Caim (Isolamento #3)

É um dia especialmente duro. Quando o trabalho termina e faço as coisas da casa, lavo louça, penduro a roupa no varal, como algo, também a anestesia finda. Dou uma espiada nas notícias. É sempre o pior. As mortes estão no seu ponto mais alto há muito dias e os que entendem da pandemia dizem que vai piorar muito ainda, é possível que haja um colapso hospitalar geral. Já não há mais muito espaço nos hospitais, agora 60% dos doentes têm entre 30 e 50 anos. Há proporcionalmente mais gente nas UTIs, as internações duram mais tempo. Imagina-se que parte disso deva-se às novas variantes mas não sequenciamos amostras dos doentes o suficiente para saber. Secretários de saúde, governadores, prefeitos, todos sabem que deveria haver medidas muito duras para cortar a transmissão do vírus mas é como o impeachment, esse é um país onde sabemos o que é certo, mas parte da pessoas não tem coragem de fazer o que é preciso, em parte por que o outro conjunto de pessoas, seguindo as ideias estúpidas do presidente, acha que não há o que fazer, que a economia é que importa e que a gripezinha está acabando. Nem que os mortos se empilhem na calçada em frente a porta das casas, elas vão enxergar. O presidente segue com suas mentiras constantes. É insuportável ouvi-lo, além das besteiras, dá uma sensação de que ele quer falar bonito, dá umas enroladas nas frases, usa palavras pouco comuns e o resultado é a fala de alguém que não é capaz verdadeiramente de pensar. É bom de sobrevivência, isso sim, mas só a dele e da família.

Dói tanto que algo em mim começa a entrar em desespero, a sensação é de que não aguento mais um dia de solidão e isolamento, nem mais um dia nos porões da vida. Quero desesperadamente um cigarro, mas parei e não quero voltar. Encher a cara de vinho é outra possibilidade, mas temo perder o controle. Das drogas, gosto das lícitas não medicamentosas. Tem quem prefira as ilícitas, tem quem use as de farmácia, o objetivo é o mesmo, manter o nariz fora da tempestade tempo suficiente para seguir respirando. Falar em prazer é um certo exagero.

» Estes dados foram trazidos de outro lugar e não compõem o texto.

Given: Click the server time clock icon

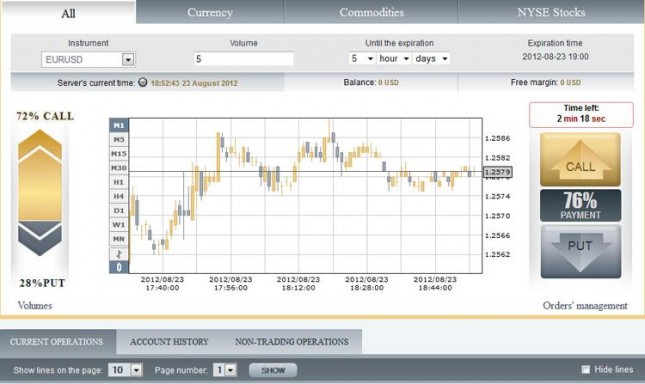Looking at the screenshot, I should (143, 82).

Nessas horas penso em guerra, sempre. Ajuda imaginar que se tanta gente sobreviveu à Segunda Guerra, também podemos aguentar aqui. Decido rever Dunkirk, lembro que as imagens são incríveis, e só há o desespero de guerra, nada mais. Quase nada de família, sem mulheres, só um monte de homens jovens espremidos entre o mar e os alemães. Eles tentam e tentam e tentam sair da praia e ir para casa. Os barcos afundam, são bombardeados, os caças alemães sobrevoam todo o tempo. Aviadores ingleses tentam metralhá-los. Desabo no choro quando dois pilotos conversam, um deles em queda. É como se estivessem indo a um piquenique e o pneu do carro de um deles furasse e o outro dissesse boa sorte aí. Será que existe outra espécie animal que mande uma imensa quantidade de filhotes para a morte? Ou só nós, humanos? Temos orgulho da inteligência, da tecnologia que criamos, do domínio do meio ambiente. Olho as imagens da guerra numa ficção, devidamente amansada, e me vem uma quase certeza de que somos o maior erro da evolução das espécies. Não somos o acerto, somos o que não funcionou, o mutante que escapou dos mecanismos que buscam preservar a vida. Destruímos tudo ao nosso redor, e como isso é o planeta todo, moemos plantas, animais grandes, pequenos, rios, oceanos, montanhas, cavernas. Não há um único aspecto da Terra que tenha melhorado com nossa presença. Penso em como os mitos dizem mais do que somos capazes de entender. Descendentes de Caim, o assassino. O inconsciente é um bom contador de histórias. Além de destruir tudo o que não é humano, temos um prazer especial em nos matarmos. Agora, nesse momento, no Iêmen, milhares de crianças sucumbem à fome, e a guerra segue. De novo os mais jovens. Sempre penso nos senhores da guerra em suas tocas, tomando suas decisões.

Acaba o filme, procuro mais guerra. Caio numa minissérie americana, The liberator. Um batalhão americano de índios, latinos e negros, todos segregados em seu país. Acontece uma cena de racismo, sinto tanta raiva que a adrenalina faz aquela dor diminuir um pouco. A gata mia, quer comida. Vou lá, arrumo seu cantinho para a noite. Na volta pego a menor taça que tenho e encho de vinho.